To bring any ART to market, return on investment will typically be a critical consideration for a company or other organisation considering that space and as such, beyond fantastic technological possibilities, there is the critical need to create marketable designs that people will be willing to accept, as both valuable and ethical, and pay for. User studies where technology needs and specific application contexts are properly investigated are necessary to understand pursuits of benefit to the user and/or the society as a whole, and a good number of academic ART research rightly follow this approach. Generally, people may be more open to exploring ARTs that give the user both agency as well as useful and appropriate feedback. There may of course be conflict between what is profitable for a company and what is beneficial to relevant user groups. Still, ethical considerations will need to be well addressed. While movement-based ARTs may not raise the same concerns as technology that record and assess the face, ARTs in general are sensitive due to their analysis of personal and intimate experiences and body movement further encodes information that could be used to deduce additional private characteristics about a person or their activities. There are currently a number of endeavours towards creating guidelinesstandards, and/or regulations that support and foster ethical ART designs.

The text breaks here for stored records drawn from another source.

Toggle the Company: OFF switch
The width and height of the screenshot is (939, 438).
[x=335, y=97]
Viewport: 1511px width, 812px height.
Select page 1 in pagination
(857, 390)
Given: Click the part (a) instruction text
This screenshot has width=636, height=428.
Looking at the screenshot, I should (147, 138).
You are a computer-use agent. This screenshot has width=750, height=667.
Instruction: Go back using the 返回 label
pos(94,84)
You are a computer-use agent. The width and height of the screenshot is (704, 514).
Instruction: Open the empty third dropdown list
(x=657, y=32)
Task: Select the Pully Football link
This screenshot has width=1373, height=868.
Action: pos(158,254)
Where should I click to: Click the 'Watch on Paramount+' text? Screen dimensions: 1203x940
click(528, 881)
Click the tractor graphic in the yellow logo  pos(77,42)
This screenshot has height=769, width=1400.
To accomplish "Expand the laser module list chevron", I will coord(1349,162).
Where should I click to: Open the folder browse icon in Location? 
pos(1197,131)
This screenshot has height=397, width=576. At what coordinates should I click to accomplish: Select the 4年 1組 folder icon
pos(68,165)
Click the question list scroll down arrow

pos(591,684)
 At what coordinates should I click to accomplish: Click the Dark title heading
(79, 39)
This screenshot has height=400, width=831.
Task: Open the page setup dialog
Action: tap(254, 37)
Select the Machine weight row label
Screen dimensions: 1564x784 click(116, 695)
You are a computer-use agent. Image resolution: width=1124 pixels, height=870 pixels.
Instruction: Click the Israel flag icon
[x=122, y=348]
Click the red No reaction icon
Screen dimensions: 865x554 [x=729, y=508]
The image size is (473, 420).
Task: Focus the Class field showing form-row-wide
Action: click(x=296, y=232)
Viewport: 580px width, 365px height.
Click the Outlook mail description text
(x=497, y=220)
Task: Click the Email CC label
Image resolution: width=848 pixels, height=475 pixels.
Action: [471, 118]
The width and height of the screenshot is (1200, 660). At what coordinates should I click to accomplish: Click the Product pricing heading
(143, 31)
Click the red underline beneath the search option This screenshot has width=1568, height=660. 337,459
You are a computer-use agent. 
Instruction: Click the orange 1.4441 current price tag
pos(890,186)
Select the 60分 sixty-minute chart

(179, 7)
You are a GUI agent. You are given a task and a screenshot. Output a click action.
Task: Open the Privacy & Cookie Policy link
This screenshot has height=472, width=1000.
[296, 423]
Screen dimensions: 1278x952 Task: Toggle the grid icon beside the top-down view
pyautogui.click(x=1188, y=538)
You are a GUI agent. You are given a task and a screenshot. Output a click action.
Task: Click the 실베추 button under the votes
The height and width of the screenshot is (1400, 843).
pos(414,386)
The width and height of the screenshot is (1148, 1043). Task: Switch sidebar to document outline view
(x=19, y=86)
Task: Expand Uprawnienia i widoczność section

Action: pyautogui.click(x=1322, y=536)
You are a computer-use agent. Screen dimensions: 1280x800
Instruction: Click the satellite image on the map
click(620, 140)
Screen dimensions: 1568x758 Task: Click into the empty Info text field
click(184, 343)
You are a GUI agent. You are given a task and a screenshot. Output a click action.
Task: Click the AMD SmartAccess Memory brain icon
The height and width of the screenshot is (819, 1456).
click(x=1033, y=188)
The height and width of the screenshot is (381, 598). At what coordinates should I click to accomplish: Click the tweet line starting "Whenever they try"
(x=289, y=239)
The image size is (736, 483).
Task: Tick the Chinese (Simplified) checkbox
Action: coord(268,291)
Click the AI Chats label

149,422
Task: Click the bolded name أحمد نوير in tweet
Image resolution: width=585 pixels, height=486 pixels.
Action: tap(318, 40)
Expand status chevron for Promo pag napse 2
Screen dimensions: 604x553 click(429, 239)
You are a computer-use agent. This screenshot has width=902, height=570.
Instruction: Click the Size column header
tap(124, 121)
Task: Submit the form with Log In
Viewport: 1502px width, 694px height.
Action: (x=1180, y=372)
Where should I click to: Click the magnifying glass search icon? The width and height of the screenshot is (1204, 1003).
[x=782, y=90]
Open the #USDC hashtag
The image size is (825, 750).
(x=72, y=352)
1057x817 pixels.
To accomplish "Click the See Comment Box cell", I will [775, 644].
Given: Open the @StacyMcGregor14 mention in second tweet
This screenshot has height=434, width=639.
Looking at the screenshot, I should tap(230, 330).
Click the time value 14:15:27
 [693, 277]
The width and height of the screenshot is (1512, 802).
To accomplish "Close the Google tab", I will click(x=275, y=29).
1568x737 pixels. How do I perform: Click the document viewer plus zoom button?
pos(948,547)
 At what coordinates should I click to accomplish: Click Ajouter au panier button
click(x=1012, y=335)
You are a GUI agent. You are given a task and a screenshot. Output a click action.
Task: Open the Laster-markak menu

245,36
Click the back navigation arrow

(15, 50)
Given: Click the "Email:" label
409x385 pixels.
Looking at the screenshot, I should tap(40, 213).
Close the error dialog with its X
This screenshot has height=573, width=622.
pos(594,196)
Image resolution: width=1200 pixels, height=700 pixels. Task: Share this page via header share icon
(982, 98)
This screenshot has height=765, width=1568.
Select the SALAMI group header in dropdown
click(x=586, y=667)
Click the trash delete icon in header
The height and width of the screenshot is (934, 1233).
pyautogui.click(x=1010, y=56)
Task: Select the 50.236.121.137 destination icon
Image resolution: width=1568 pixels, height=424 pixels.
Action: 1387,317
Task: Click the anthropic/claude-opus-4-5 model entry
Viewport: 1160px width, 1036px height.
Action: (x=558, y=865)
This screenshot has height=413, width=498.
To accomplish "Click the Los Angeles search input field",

The difficulties in obtaining data in the wild to train ARTs highlight the additional need for hybrid ART designs that initially have limited capabilities but provide some functionality to the user while capturing personalized data (in real scenarios) to improve affect recognition performance for that user. In such somewhat symbiotic relationship, the ART will need to be transparent with the user about their capabilities, especially while limited, and be able to create a (metaphorical or literal) dialogue with the user with the aim of obtaining input (i.e. annotations) that it needs from them and at the same time providing some level of utility to them. Recent findings suggest that for certain use cases, literal dialogue with and the process of providing annotations to a technological system could in itself be valuable to a user.

Finally, there is clearly a need for cheaper and more ubiquitous body movement sensors. The clothing and fashion industry has, as an example, been exploring washable sensors embedded in everyday clothing. There are also designs based on the use of multiple wearable sensing units each worn on separate anatomical segments although these still mainly target research, elite sport, and clinical setting use.

Far from being the litany of bad news that it may seem at first glance, our aim with the discussion summarized above is to spur on interest in closing the gap between research and technology deployment in the real world as well as to direct research questions toward more critical problems, which may perhaps be best investigated as academia-industry collaborations. We conclude with the note that, if movement is so central to human existence, technology designed for humans will need to make sense of and adapt to human movement in more depth than it already does. This indeed is the wheel that drives our own interest in body movement.